*EXERCISE DETAILS*: Can you retype every record below exactly as written?

Collected data entries:
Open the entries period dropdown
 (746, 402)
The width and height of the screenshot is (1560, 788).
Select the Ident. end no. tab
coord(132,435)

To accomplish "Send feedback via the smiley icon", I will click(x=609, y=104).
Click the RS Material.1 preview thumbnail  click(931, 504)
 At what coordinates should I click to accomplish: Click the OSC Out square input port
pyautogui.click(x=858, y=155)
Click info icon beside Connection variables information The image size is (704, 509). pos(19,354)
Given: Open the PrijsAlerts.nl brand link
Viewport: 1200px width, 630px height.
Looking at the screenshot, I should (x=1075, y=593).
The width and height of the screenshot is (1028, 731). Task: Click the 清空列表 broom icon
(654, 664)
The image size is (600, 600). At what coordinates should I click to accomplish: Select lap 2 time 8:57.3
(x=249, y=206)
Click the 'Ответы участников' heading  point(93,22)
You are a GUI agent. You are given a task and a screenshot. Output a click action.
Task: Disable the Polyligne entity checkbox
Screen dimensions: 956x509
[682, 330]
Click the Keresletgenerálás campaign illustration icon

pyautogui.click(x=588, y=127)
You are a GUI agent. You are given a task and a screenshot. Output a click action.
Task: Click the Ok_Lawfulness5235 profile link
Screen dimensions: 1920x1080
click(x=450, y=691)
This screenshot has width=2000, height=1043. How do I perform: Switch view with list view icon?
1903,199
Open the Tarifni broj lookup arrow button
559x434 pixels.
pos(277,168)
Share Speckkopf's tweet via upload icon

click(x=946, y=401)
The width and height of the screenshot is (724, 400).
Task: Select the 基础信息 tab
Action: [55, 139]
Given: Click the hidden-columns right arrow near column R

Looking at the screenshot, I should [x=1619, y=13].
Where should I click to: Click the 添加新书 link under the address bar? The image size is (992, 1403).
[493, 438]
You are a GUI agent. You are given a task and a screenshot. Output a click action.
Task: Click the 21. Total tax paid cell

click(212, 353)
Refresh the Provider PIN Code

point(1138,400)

*RESPONSE TO THIS TASK*:
Open the entries period dropdown
 (746, 402)
The width and height of the screenshot is (1560, 788).
Select the Ident. end no. tab
coord(132,435)

To accomplish "Send feedback via the smiley icon", I will click(x=609, y=104).
Click the RS Material.1 preview thumbnail  click(931, 504)
 At what coordinates should I click to accomplish: Click the OSC Out square input port
pyautogui.click(x=858, y=155)
Click info icon beside Connection variables information The image size is (704, 509). pos(19,354)
Given: Open the PrijsAlerts.nl brand link
Viewport: 1200px width, 630px height.
Looking at the screenshot, I should (x=1075, y=593).
The width and height of the screenshot is (1028, 731). Task: Click the 清空列表 broom icon
(654, 664)
The image size is (600, 600). At what coordinates should I click to accomplish: Select lap 2 time 8:57.3
(x=249, y=206)
Click the 'Ответы участников' heading  point(93,22)
You are a GUI agent. You are given a task and a screenshot. Output a click action.
Task: Disable the Polyligne entity checkbox
Screen dimensions: 956x509
[682, 330]
Click the Keresletgenerálás campaign illustration icon

pyautogui.click(x=588, y=127)
You are a GUI agent. You are given a task and a screenshot. Output a click action.
Task: Click the Ok_Lawfulness5235 profile link
Screen dimensions: 1920x1080
click(x=450, y=691)
This screenshot has width=2000, height=1043. How do I perform: Switch view with list view icon?
1903,199
Open the Tarifni broj lookup arrow button
559x434 pixels.
pos(277,168)
Share Speckkopf's tweet via upload icon

click(x=946, y=401)
The width and height of the screenshot is (724, 400).
Task: Select the 基础信息 tab
Action: [55, 139]
Given: Click the hidden-columns right arrow near column R

Looking at the screenshot, I should [x=1619, y=13].
Where should I click to: Click the 添加新书 link under the address bar? The image size is (992, 1403).
[493, 438]
You are a GUI agent. You are given a task and a screenshot. Output a click action.
Task: Click the 21. Total tax paid cell

click(212, 353)
Refresh the Provider PIN Code

point(1138,400)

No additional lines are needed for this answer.